At the ensuing election, Benfield secured his hold on Shaftesbury, returning his partner Boyd with himself. His name was also being conjured with for electoral purposes at Canterbury and Minehead. He was able to cut a figure as ‘Count Roupee’ thanks to his firm’s contracting loans for Pitt’s government in its war effort: as he put it later, ‘the whole commercial world was witness to the vast successes of the house of Boyd, Benfield and Company’. But as ‘dictators of the money market’, the firm was envied and criticized in the City and Benfield’s standing attributed to ‘the restlessness of his character and the insatiable desire of augmenting his vast wealth’. He told Boyd he was worth £560,000.4
In 1796, in anticipation of the success of Malmesbury’s peace mission, the firm invested heavily in the public funds and was shaken by the depression of stocks that followed the failure of the negotiations. Neither a mortgage on Benfield’s estates, nor Pitt’s confidence, nor a private loan could save the bank. It failed on 8 Mar. 1799. Boyd blamed Benfield, who had given a false security for loans to government of £100,000 for the Cape and £50,000 for the Indian navy, claiming Indian assets of £296,000: Benfield claimed that Boyd had forced him to make a false declaration. After a protracted examination of the firm’s affairs, both men went bankrupt in March 1800. Benfield’s estates were seized by government and sold in 1801.5 He enjoyed parliamentary immunity until the dissolution and, like Boyd, retreated to France. In 1803 he turned on his former partner in a pamphlet entitled The Case of Paul Benfield. He spent the rest of his life in Paris:
dragging on a miserable existence, unable with safety to revisit England, destitute of pecuniary resources, and literally wanting all the comforts of life. In that state of dereliction he there expired [in April 1810], his funeral expenses being defrayed by a subscription of the English residents in the French metropolis.
His wife later recovered sufficient of his estate to live in comfort.6
Ref Volumes: 1790-1820
Author: R. G. Thorne
- 1. Holzman, Nabobs in England, 75-76; Wraxall, Mems. iv. 89; Burke Corresp. vi. 180.
- 2. Oldfield, Boroughs, ii. 222.
- 3. Sir J. Clapham, Bank of England, ii. 16-17; Gent. Mag. (1793), ii. 955; Clutterbuck, Herts. ii. 475; PRO 30/8/115, f. 265; India Office Lib. mss Eur.

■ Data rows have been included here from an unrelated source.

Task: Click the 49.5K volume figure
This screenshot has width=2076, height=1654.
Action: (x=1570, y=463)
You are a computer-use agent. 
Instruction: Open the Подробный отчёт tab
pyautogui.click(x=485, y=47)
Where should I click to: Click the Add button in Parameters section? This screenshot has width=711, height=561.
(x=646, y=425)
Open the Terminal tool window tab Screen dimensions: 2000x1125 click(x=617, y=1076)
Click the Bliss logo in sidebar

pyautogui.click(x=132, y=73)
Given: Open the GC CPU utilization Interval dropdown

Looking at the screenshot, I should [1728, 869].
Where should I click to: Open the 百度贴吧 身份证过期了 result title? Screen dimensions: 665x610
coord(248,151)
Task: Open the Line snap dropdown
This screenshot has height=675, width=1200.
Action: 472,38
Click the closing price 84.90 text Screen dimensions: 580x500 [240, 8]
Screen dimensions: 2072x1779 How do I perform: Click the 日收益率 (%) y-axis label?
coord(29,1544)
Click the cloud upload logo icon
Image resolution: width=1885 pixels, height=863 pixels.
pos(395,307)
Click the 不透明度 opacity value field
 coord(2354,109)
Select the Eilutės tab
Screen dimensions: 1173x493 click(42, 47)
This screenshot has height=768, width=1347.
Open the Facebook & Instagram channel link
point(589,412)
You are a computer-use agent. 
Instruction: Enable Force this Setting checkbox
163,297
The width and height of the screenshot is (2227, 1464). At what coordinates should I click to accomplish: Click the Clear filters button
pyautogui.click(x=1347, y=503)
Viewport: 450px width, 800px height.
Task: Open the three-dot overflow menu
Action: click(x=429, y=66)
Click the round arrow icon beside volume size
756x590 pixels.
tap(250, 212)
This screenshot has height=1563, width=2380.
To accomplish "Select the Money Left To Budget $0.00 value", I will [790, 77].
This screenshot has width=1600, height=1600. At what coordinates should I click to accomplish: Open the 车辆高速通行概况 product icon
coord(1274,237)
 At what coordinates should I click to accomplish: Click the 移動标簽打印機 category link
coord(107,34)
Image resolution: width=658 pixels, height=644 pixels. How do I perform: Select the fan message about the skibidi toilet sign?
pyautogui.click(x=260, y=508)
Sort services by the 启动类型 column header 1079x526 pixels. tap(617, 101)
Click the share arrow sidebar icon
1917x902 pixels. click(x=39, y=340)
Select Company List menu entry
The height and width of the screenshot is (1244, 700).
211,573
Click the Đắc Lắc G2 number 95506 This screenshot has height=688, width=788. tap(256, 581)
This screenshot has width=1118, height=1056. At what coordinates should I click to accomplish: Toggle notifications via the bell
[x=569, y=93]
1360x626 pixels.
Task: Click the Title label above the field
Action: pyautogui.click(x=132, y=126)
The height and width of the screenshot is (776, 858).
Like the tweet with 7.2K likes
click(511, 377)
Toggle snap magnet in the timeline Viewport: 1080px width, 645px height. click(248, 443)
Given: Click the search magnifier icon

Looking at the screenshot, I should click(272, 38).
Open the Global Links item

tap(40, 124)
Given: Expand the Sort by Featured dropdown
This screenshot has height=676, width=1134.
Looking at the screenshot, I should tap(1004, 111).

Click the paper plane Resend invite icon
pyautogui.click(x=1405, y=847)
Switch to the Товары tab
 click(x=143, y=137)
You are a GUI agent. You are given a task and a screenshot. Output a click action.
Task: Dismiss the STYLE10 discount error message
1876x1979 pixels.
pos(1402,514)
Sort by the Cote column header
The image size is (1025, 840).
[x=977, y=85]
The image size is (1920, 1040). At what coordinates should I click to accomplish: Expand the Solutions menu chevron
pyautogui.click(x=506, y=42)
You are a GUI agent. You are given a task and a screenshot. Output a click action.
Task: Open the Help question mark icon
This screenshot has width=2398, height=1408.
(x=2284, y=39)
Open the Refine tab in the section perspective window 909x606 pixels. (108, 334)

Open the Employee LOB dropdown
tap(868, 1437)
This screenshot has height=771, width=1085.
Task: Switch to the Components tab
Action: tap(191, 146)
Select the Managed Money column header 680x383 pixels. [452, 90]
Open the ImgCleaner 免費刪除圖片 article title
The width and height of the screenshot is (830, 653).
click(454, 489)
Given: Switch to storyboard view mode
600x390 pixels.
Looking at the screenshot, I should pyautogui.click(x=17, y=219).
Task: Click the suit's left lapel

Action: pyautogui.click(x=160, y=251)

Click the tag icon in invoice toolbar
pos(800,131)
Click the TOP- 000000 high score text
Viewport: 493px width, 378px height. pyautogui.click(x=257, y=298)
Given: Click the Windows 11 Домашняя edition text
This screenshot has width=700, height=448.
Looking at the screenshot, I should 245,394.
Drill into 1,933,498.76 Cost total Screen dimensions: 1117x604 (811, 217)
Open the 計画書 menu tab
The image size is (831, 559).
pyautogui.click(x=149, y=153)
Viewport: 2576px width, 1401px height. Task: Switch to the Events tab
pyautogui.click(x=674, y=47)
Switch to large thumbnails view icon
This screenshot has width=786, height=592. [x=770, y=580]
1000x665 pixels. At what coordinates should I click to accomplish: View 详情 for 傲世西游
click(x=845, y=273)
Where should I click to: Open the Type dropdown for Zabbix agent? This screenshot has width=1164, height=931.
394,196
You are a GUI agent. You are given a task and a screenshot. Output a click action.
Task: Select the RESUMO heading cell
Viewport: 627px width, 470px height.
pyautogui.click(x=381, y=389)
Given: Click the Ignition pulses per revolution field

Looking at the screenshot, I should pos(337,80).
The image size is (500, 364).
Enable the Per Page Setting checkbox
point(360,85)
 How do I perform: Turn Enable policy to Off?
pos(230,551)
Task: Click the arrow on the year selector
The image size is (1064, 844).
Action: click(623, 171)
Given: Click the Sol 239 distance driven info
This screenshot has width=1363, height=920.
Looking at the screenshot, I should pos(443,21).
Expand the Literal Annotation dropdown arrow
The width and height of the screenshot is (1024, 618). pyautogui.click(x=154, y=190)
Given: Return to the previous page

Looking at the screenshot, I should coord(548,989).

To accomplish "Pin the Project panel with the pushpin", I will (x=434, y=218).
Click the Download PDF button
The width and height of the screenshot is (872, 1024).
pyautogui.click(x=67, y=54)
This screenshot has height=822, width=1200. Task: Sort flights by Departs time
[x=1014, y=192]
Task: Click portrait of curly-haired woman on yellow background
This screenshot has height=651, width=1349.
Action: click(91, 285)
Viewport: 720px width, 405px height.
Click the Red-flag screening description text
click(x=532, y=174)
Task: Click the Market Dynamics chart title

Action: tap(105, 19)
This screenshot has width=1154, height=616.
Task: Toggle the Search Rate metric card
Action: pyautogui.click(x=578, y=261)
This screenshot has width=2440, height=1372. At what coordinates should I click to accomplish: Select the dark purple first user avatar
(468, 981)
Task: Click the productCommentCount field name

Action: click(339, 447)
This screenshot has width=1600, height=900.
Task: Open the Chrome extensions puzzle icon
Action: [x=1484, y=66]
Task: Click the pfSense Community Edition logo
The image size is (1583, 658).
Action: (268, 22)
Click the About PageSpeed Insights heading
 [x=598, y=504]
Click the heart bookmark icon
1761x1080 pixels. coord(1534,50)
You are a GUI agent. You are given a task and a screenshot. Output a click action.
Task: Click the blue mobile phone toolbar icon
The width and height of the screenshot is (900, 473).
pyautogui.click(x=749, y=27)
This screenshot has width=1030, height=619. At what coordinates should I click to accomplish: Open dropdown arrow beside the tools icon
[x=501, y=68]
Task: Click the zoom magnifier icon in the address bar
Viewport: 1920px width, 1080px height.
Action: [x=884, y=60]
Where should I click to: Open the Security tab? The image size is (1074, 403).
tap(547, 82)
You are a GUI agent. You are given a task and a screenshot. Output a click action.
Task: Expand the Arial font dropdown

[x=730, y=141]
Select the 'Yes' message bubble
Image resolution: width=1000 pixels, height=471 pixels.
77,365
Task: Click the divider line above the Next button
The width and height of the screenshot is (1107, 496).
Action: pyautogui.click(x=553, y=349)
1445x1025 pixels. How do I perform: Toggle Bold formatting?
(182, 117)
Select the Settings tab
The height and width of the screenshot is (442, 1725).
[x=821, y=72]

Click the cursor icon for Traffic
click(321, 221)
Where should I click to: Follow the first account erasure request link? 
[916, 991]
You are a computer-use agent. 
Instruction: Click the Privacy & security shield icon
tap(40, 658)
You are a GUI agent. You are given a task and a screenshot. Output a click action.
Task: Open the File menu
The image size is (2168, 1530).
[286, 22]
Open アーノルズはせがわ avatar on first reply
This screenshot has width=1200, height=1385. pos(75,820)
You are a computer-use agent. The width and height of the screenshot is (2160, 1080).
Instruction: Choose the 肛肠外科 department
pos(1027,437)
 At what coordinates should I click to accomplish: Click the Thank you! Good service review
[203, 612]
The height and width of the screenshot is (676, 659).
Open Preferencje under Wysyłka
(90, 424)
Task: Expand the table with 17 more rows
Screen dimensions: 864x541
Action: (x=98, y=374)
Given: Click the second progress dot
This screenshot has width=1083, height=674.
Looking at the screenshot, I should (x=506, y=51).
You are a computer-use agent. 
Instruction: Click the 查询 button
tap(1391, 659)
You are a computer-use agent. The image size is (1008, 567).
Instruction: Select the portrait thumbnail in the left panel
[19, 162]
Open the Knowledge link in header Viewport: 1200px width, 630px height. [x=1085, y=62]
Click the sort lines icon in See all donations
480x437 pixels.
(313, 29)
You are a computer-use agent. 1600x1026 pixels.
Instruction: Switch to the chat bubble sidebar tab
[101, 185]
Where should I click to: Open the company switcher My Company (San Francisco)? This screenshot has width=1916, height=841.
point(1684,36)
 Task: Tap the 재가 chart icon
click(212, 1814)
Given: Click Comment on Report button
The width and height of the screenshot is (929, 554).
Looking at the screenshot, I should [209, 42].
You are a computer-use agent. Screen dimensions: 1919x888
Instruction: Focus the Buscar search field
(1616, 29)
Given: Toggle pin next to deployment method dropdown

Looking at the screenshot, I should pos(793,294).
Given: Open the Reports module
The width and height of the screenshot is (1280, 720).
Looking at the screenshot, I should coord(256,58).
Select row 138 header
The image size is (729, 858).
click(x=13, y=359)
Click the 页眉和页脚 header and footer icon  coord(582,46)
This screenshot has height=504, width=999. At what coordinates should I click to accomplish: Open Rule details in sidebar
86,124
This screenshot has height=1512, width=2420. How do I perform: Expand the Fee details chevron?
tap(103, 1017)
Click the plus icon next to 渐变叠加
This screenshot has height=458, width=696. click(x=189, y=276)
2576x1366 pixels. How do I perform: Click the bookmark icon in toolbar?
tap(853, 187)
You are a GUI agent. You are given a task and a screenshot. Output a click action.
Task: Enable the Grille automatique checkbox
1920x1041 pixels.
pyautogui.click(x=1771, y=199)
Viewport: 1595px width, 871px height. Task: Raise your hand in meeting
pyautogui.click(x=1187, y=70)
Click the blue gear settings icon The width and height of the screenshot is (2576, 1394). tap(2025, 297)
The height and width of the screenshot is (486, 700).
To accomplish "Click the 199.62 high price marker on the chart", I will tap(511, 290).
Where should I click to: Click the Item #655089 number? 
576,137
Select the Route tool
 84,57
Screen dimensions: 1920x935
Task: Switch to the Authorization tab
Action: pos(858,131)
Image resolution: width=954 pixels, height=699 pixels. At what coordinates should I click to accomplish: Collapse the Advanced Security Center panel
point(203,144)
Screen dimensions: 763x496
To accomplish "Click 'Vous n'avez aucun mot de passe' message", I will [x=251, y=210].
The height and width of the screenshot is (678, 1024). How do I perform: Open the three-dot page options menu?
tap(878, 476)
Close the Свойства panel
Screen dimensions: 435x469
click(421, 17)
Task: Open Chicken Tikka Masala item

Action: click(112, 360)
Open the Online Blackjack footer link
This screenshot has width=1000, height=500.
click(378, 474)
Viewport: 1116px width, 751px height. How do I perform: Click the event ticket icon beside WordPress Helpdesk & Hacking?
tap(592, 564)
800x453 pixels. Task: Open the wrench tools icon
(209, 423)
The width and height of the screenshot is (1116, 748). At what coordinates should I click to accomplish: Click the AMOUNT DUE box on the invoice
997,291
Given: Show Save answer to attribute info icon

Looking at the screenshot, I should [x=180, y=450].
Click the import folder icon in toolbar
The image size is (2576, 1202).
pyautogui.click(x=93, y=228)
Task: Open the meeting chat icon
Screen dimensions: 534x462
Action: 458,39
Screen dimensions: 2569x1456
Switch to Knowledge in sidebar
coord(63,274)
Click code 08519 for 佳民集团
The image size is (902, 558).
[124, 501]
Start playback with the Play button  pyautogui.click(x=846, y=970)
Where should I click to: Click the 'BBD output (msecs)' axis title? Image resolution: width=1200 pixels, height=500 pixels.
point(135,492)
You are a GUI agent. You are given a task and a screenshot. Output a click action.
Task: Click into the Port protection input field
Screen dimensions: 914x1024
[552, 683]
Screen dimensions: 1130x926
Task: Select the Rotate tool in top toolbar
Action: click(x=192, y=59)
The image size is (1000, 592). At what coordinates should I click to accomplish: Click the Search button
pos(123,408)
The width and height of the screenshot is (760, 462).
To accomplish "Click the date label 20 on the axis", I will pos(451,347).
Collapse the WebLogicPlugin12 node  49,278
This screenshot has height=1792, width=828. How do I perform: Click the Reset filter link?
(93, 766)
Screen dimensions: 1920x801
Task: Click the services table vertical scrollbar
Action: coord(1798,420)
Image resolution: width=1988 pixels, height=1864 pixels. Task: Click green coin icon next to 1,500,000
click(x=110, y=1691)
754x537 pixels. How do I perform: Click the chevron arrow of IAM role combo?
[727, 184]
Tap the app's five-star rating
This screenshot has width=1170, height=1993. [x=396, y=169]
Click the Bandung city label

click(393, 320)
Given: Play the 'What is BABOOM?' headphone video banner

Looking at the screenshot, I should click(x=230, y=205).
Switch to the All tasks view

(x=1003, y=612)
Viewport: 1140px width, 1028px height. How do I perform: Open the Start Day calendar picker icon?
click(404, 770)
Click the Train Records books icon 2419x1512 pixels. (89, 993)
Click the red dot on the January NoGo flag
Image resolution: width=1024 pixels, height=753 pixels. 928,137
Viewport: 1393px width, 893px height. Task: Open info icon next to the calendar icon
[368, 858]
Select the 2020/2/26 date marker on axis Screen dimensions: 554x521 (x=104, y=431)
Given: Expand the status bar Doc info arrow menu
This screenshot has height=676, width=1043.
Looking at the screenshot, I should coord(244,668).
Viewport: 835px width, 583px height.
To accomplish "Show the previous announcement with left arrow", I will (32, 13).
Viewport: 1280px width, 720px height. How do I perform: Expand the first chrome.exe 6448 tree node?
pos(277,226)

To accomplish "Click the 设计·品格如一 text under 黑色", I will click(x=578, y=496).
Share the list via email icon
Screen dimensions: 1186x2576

C.307/5, f. 62.
- 4. M. D. George, Cat. Pol. and Personal Satires, vii. 379; The case of Paul Benfield (1803); Boyd, Letter to the creditors of Boyd, Benfield and Co. (1800).
- 5. The Times, 26 Mar., 1, 29 Sept. 1800, 21 May 1801; Gent. Mag. (1801), i. 467.
- 6. Wraxall, iv. 95; Grey mss, Swinburne to Grey, 20 July 1814; PCC 457 Sutton.